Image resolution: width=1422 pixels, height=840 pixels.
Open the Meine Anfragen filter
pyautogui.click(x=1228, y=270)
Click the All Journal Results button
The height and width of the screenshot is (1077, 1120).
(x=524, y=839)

**TASK OBJECTIVE**: All of the entries should be output exactly as they appear above.

**OUTPUT FOR THIS EXERCISE**:
Image resolution: width=1422 pixels, height=840 pixels.
Open the Meine Anfragen filter
pyautogui.click(x=1228, y=270)
Click the All Journal Results button
The height and width of the screenshot is (1077, 1120).
(x=524, y=839)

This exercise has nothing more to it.